How to grow my hosting company? - bambam24
I wonder which platform&#x2F;sources I can use to find leads for my software hosting company? 
FYI, It’s profitable business last 10 years, I usually sold to my friends and their friends etc.
I build websites and eCommerce solutions for them.
And yes I’m only 24 years old drop out of collage.
======
stevekemp
It's a saturated market, and has been for a long time.

On the low-end you've got cpanel resellers, on the middle-ground you have
people who buy hardware and stick it in racks in other peoples' data-centers.
On the high-end companies build, assemble, and host their own kit.

Really it comes down to identifying your ideal user and marketing,
advertising, and cutting costs.

Small hosting companies usually promise "personal support", but of course the
reality is that support is timeconsuming if you're doing it alone, and
expensive if you have to hire decent sysadmins.
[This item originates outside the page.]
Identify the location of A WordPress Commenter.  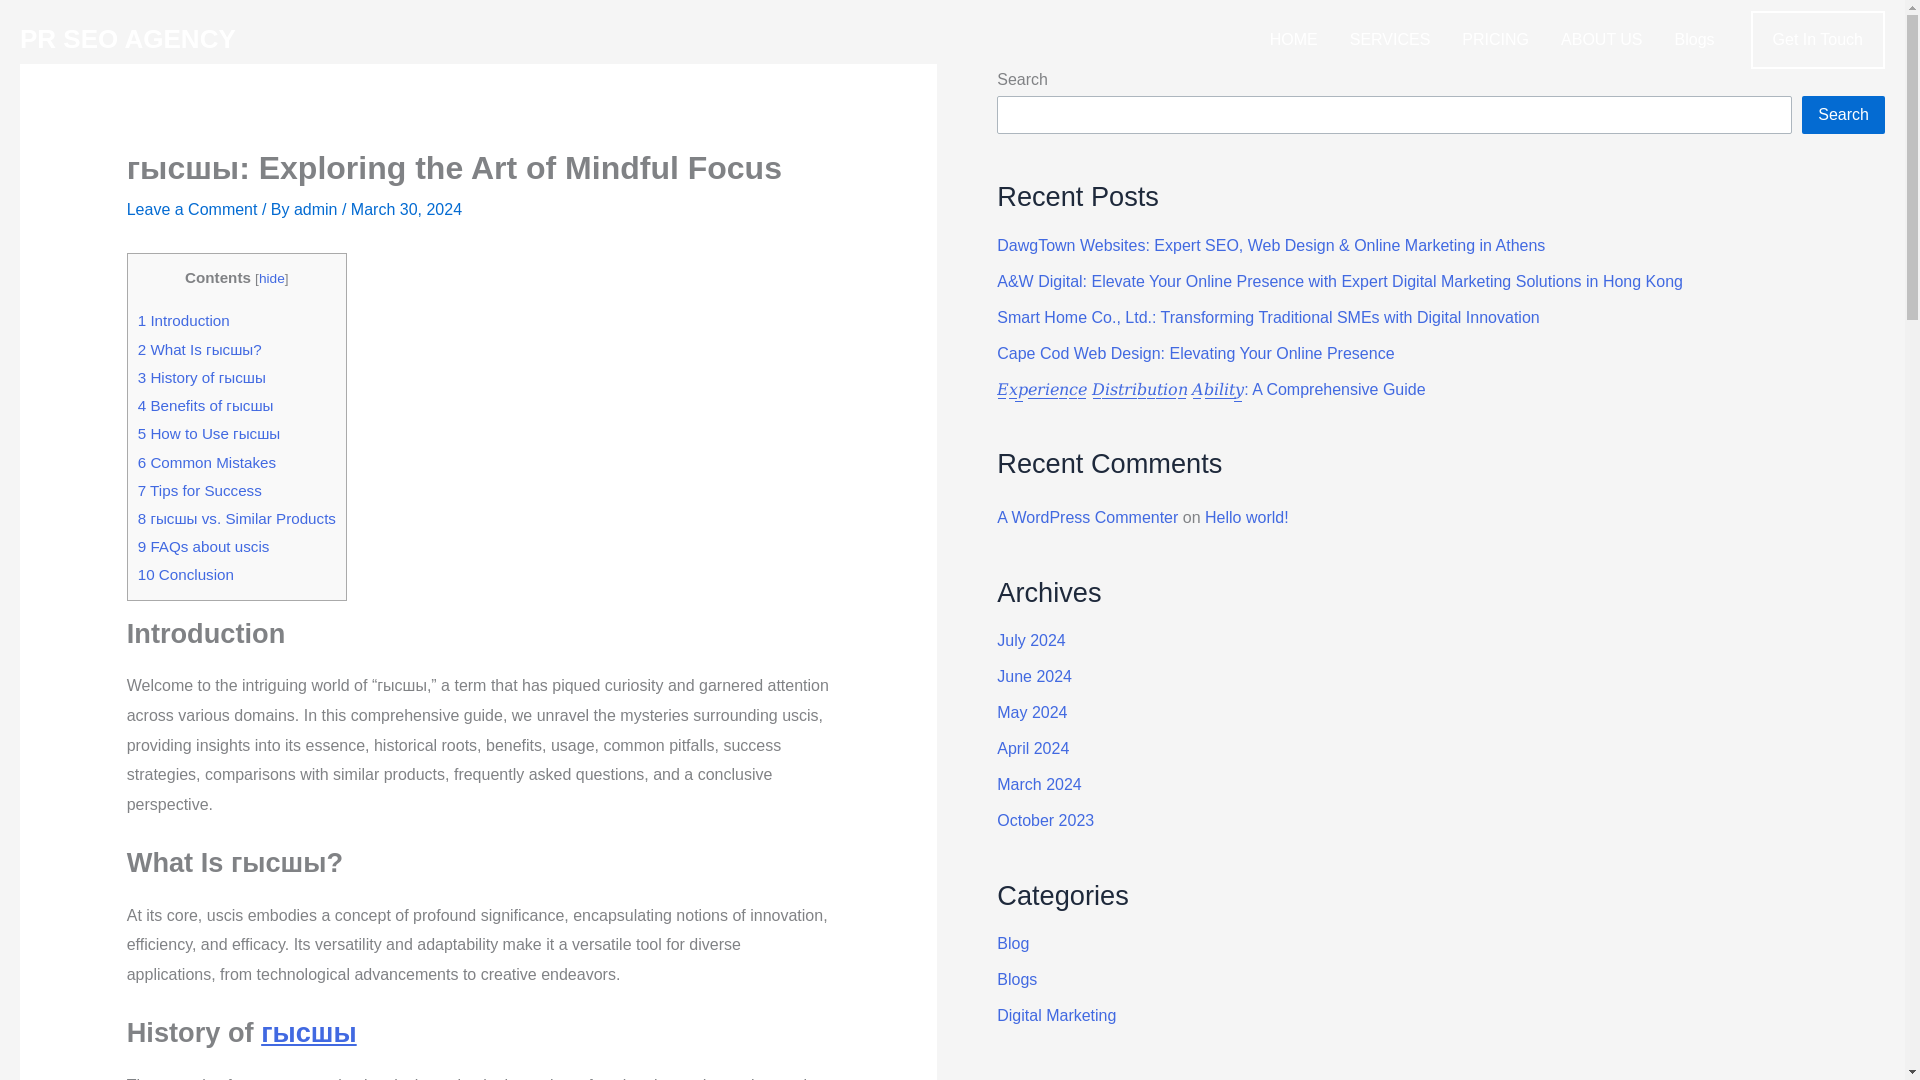
(1087, 516).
Actual specifics will depend on where/what you're doing. Do you have your own
hardware? Your own links? Your own AS, etc? Or are you reselling something
from somebody else?

------
rxsel
Hosting and the tech behind it, networks, etc. Is something I’m interested
learning more about. Recommend any resources? Also, do people still care about
college? This is a college dropout asking.

------
p0d
"drop out of collage"...that line itself could make money.